Vos tâches -
1. Recopiez intégralement et à l'identique la présentation du projet PoetRRi.
2. Dans le listing, reprenez tout ce qui va de la ligne contenant « Open more actions menu for FPGA板原理图.pdf » jusqu'à la fin, en remplaçant « screenshot » par « capture » sans rien modifier d'autre. Laissez les images de côté.

Aller au contenu principal

PoetRRi

[Projet scientifique Axe B | Cultures anciennes et temporalités]

PoetRRi - La poésie augustéenne et la représentation des pratiques rituelles

Projet financé par l’AAP « Projet émergent » de l’ENS de Lyon

Porteurs scientifiques
Bénédicte Delignon
Romain Loriol

Principaux collaborateurs scientifiques du laboratoire
Bénédicte Delignon
Romain Loriol

Partenaires institutionnels extérieurs
CARRA (Centre d’analyse des rhétoriques religieuses de l’Antiquité), Université de Strasbourg.
Institut d’Archéologie et des Sciences de l’Antiquité de l’UNIL (Université de Lausanne)

Chercheurs extérieurs impliqués
Hasegawa Alexandre, Université de Sāo Paulo
Nelis Damien, Université de Genève
Pfaff Maud, Université de Strasbourg, CARRA
Prescendi Francesca, EPHE, histoire des religions
Rolle Alessandra, Université de Lausanne
Rosso Emmanuelle, Sorbonne Université, Rome et ses Renaissances
Thévenaz Olivier, Université de Lausanne, IASA, poésie augustéenne
Thorsen Thea, Norwegian University (NTNU)

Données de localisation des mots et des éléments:

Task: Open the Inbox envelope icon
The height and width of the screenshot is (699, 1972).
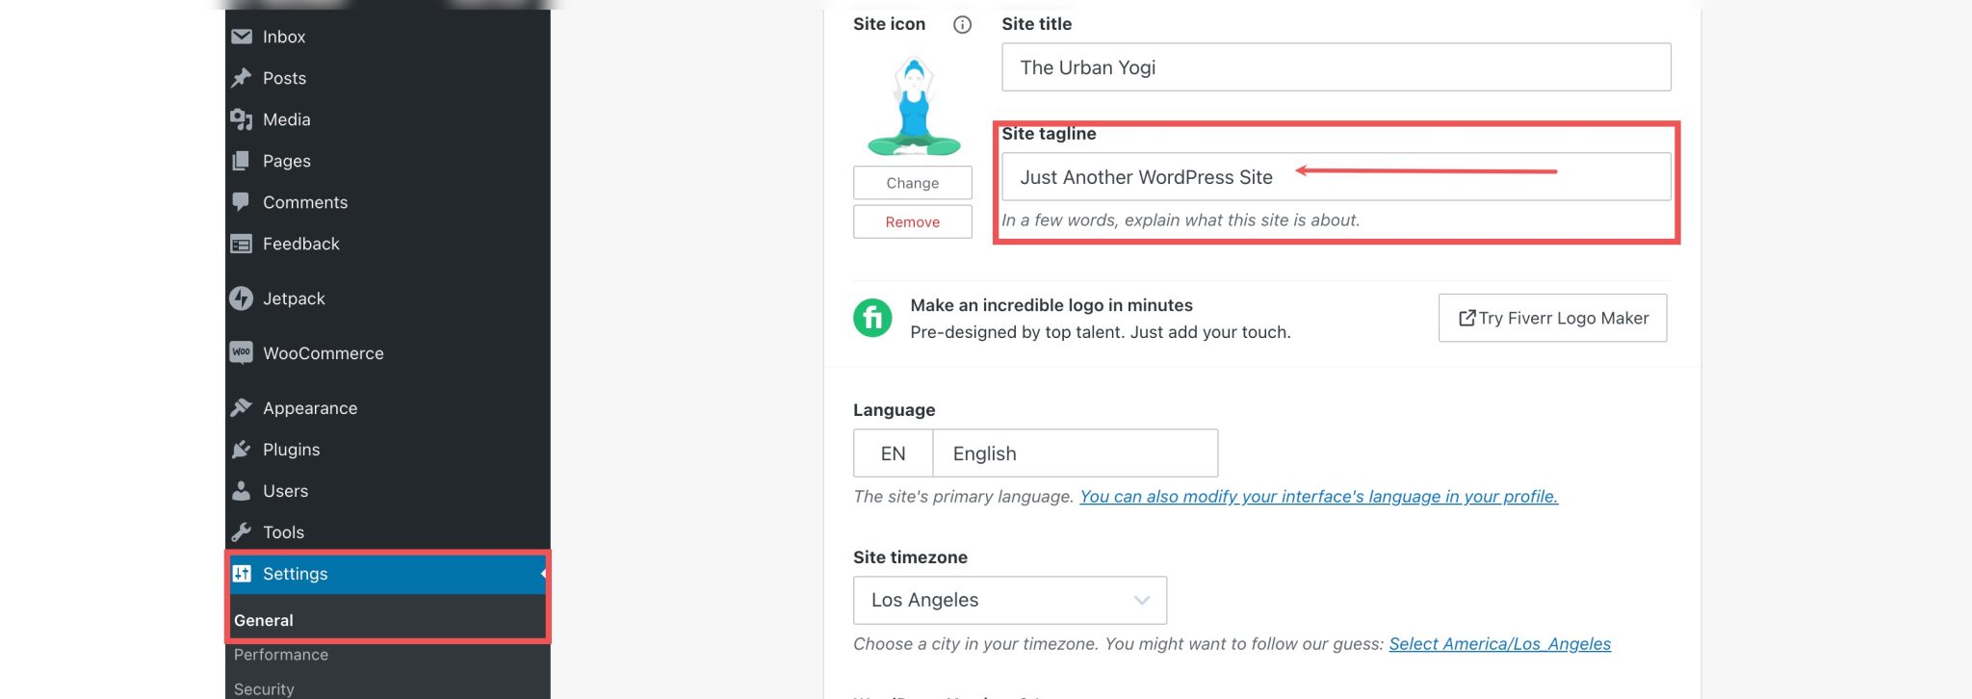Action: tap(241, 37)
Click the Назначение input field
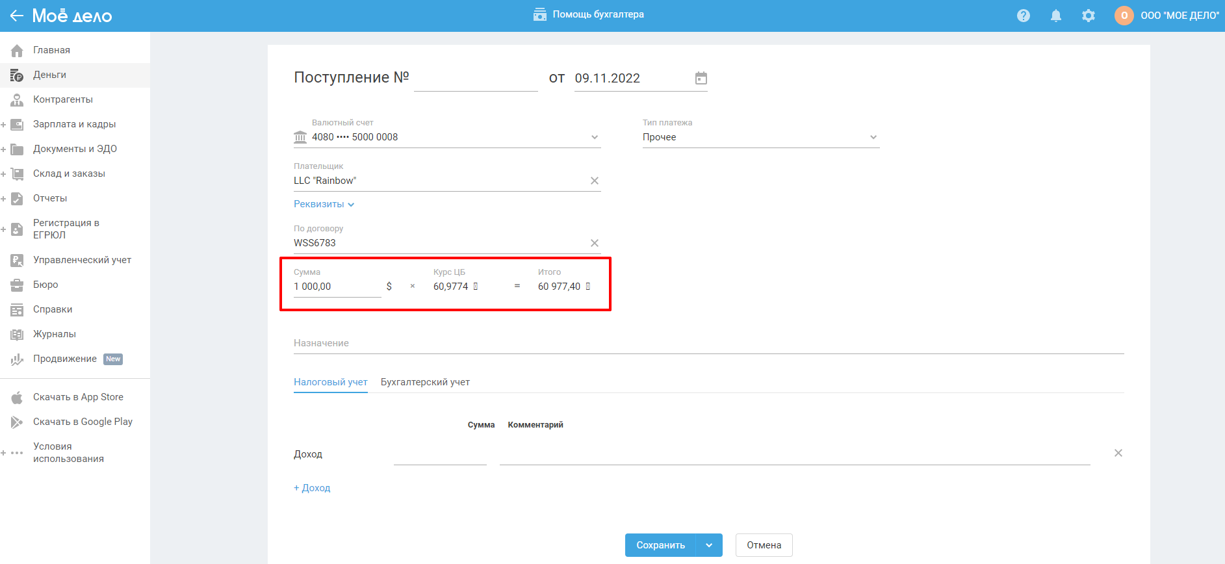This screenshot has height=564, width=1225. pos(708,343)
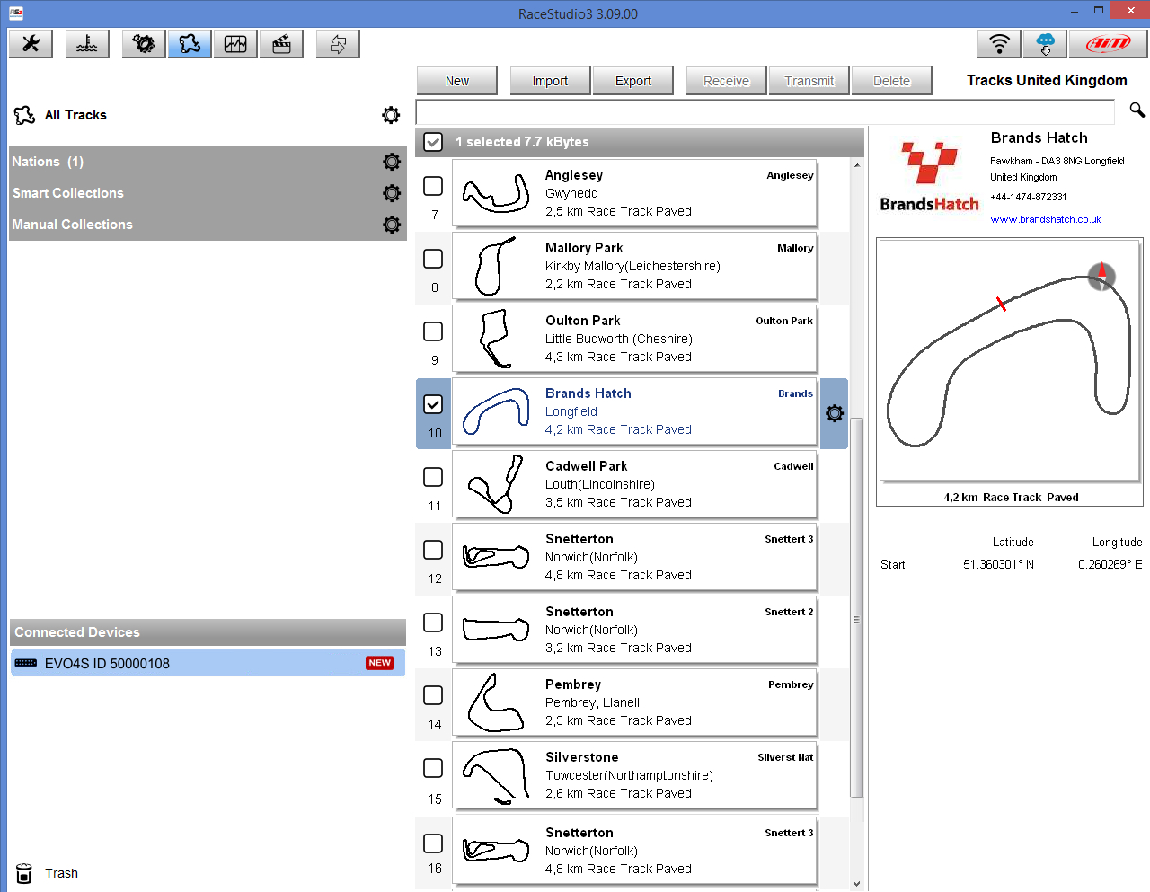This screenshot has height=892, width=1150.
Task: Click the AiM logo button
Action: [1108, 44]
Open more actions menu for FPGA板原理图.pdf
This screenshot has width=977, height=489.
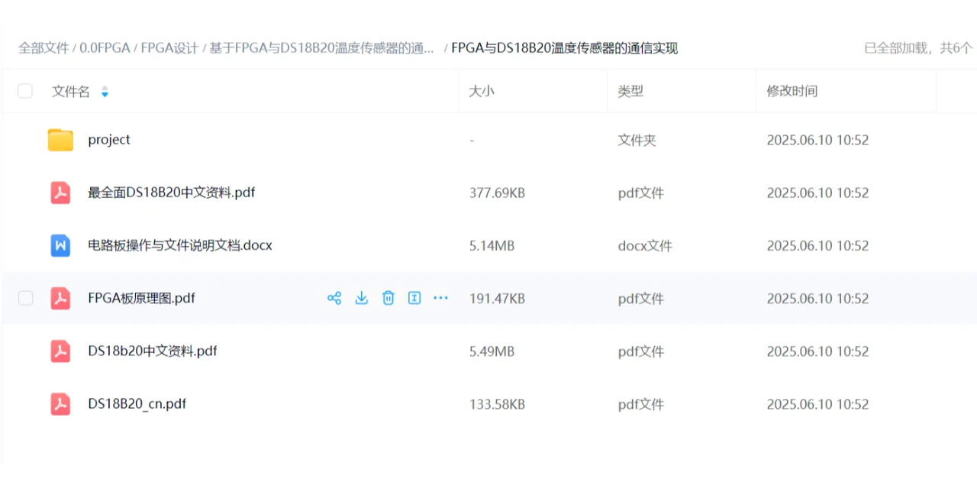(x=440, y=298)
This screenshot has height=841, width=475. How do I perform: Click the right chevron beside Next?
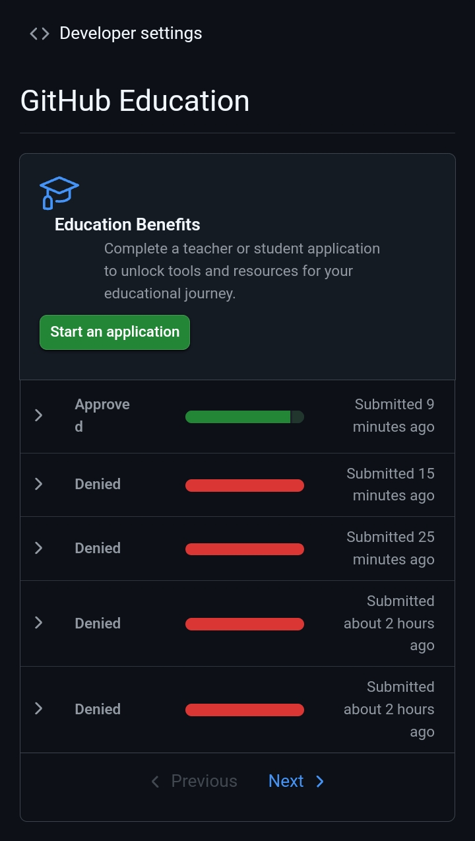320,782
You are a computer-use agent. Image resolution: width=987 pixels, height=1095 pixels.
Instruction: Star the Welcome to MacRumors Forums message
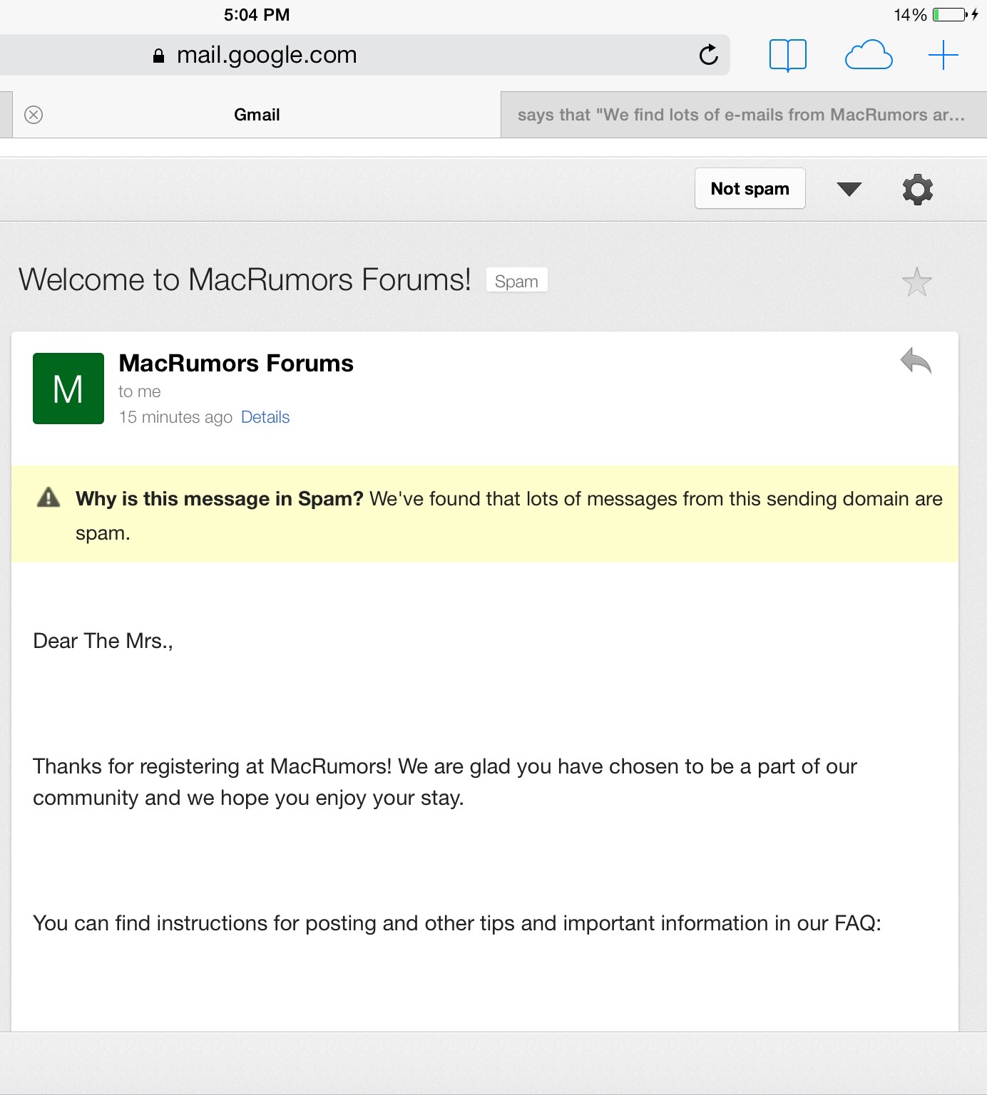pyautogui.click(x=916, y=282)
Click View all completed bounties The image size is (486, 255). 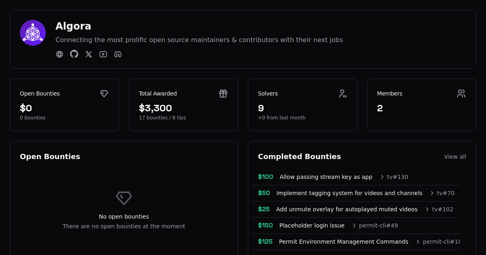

Solutions des tâches -
1.
Aller au contenu principal

PoetRRi

[Projet scientifique Axe B | Cultures anciennes et temporalités]

PoetRRi - La poésie augustéenne et la représentation des pratiques rituelles

Projet financé par l’AAP « Projet émergent » de l’ENS de Lyon

Porteurs scientifiques
Bénédicte Delignon
Romain Loriol

Principaux collaborateurs scientifiques du laboratoire
Bénédicte Delignon
Romain Loriol

Partenaires institutionnels extérieurs
CARRA (Centre d’analyse des rhétoriques religieuses de l’Antiquité), Université de Strasbourg.
Institut d’Archéologie et des Sciences de l’Antiquité de l’UNIL (Université de Lausanne)

Chercheurs extérieurs impliqués
Hasegawa Alexandre, Université de Sāo Paulo
Nelis Damien, Université de Genève
Pfaff Maud, Université de Strasbourg, CARRA
Prescendi Francesca, EPHE, histoire des religions
Rolle Alessandra, Université de Lausanne
Rosso Emmanuelle, Sorbonne Université, Rome et ses Renaissances
Thévenaz Olivier, Université de Lausanne, IASA, poésie augustéenne
Thorsen Thea, Norwegian University (NTNU)

2.
Open more actions menu for FPGA板原理图.pdf
This capture has width=977, height=489.
(x=440, y=298)
This capture has height=841, width=475. How do I perform: Click the right chevron beside Next?
320,782
You are a computer-use agent. Image resolution: width=987 pixels, height=1095 pixels.
Instruction: Star the Welcome to MacRumors Forums message
pyautogui.click(x=916, y=282)
Click View all completed bounties The image size is (486, 255). 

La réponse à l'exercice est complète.